Sabia ser inútil, pois já tinha tentado um milhão de vezes escorregar a mão pelo nó apertado das cordas até se soltar, mas naquela situação extrema, não tinha alternativa, tinha que continuar tentando. Forçou o braço para baixo o máximo que suas mirradas forças suportavam e, quando já estava quase se obrando toda, a corda cedeu e a mão escorregou livre, pesada, azulada, insensível, dormente e solta. Mas aquele milagre já era de se esperar: uma corda por mais grossa que fosse, sempre acaba cedendo, além do que os bracinhos da sequestrada afinavam dia a dia e já estavam quase transparentes.
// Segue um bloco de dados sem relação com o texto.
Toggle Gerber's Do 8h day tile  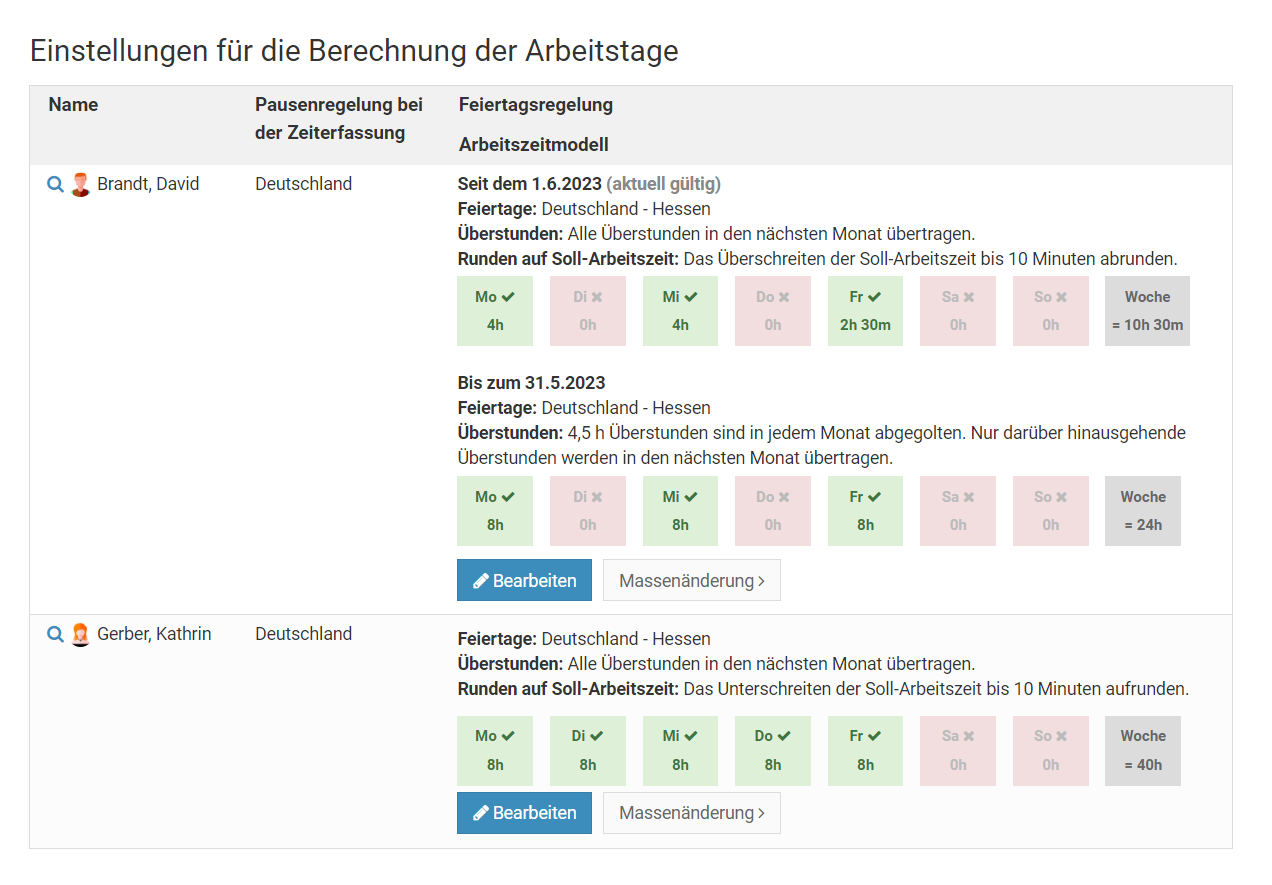point(773,751)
Depois de respirar fundo, não tão fundo, porque o cheirinho do quarto não era dos mais agradáveis, e de desamarrar a outra mão, com muito sacrifício, a primeira mão solta insensível e desobediente, a pobre da sofredora tentou levantar-se da cama. Não deu nem um passo. Tão fraca estava e tanta fome passara esses dias que, assim que se pôs em pé, deu uma piloura e se arriou no chão, tal qual uma sapota madura, inconsciente.


Enquanto isso, na sala ao lado, Lucrécia e Alcione corriam, ele atrás dela, em volta de uma mesa gasta, encardida e de pernas bambas, que servia de móvel principal do casebre clandestino.
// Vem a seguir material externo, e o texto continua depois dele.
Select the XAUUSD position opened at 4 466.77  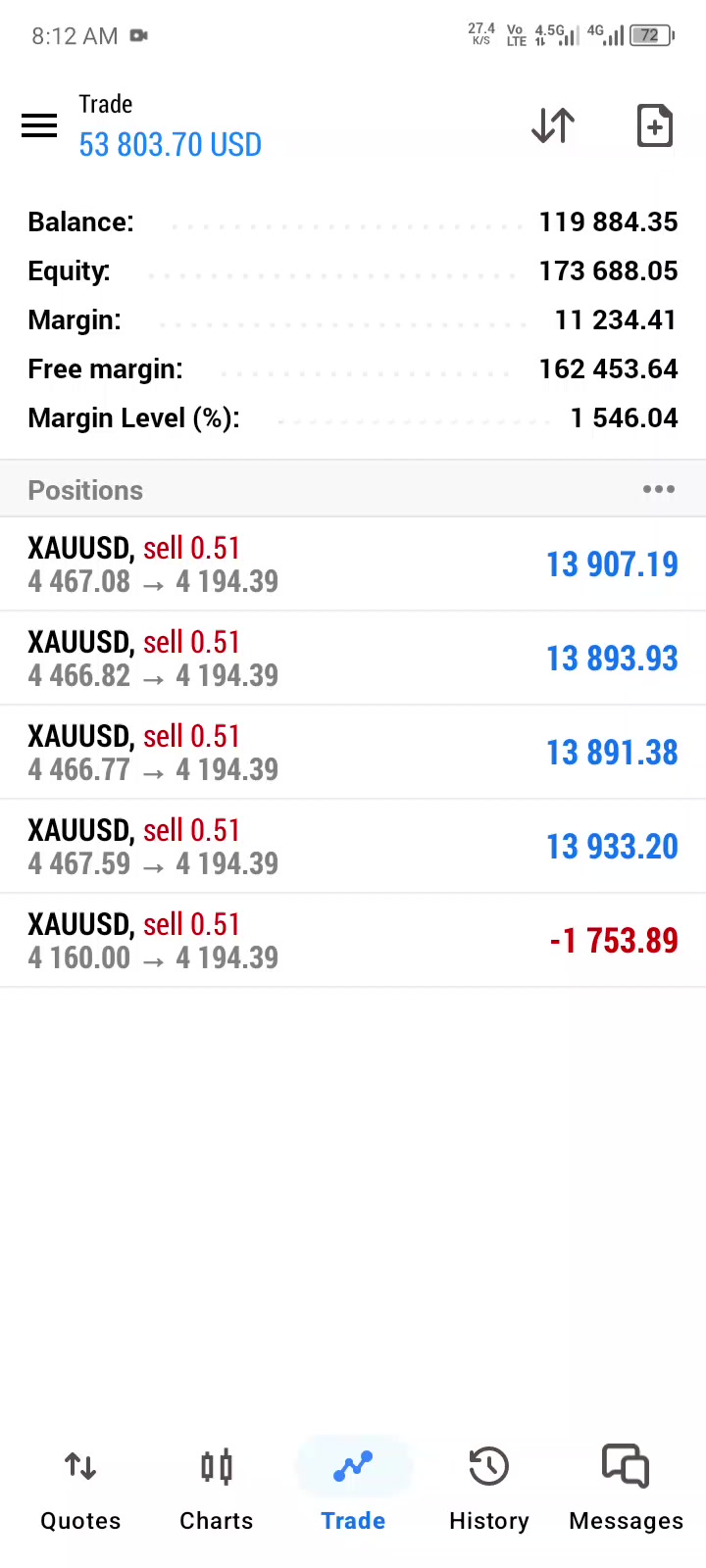click(353, 753)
– Eu te pego, desgraçada! Te arranco os olhos, a língua, te esfolo e depois te mato.

– Ui! Hahahaha! Cada dia fico mais apaixonada! – Escapou das garras do amante por um triz. – Ui! Ai! Essa foi por pouco.

Cansado daquela brincadeira idiota, sentindo-se o mais infeliz dos homens por ter se metido com aquela jararaca, Alcione parou um instante para tomar fôlego e, quase chorando, suplicou:

– Diz que é mentira! Diz que tu não desgraçou nossa vida, cão dos infernos! Diz que não fez essa merda e jogou para sempre a gente na cadeia.
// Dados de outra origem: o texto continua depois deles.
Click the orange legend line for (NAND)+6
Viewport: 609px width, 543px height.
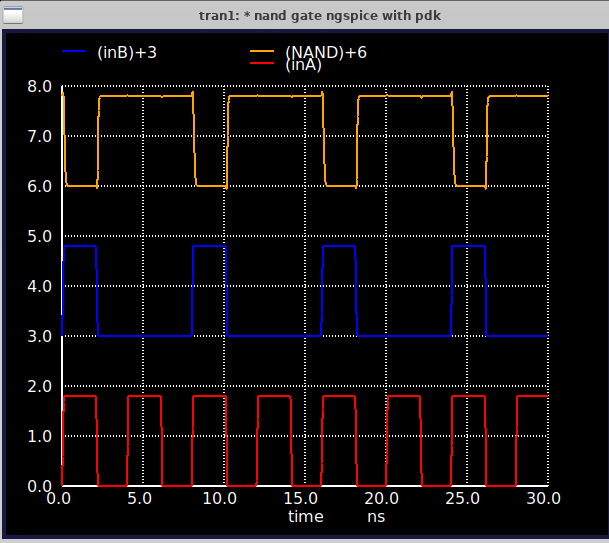[261, 50]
– Cadeia por quê, ora bolas? E por acaso é crime sequestrar e maltratar a própria irmã? E o direito de família? E os direitos humanos?

– Meu Deus do céu, me segura se não faço uma arte com essa infeliz!

– Escut'aqui, ô banana de pijama! Fiz sim! Pedi o resgaste, ora merda! Afinal de contas, estou fazendo despesas do meu próprio bolso! Vou bem sustentar agora aquela beleza e não ganhar nem unzinho por fora! Rarrái! Só o que me faltava!

– Sustentar o quê, infeliz? Que despesa? Se tu não tem nem pra ti, diabo, não tem nem o que um periquito roa! Gastou com o quê! Hoje já é o terceiro dia que sequestramos tua irmã e até agora não damos nem um copo d'água... – Deu-se conta da enormidade que acabara cometendo com a infeliz, e, ante aquela urgência, já totalmente esquecido da situação terrível em que a megera os havia metido, Alcione correu para a porta do quarto de sua musa.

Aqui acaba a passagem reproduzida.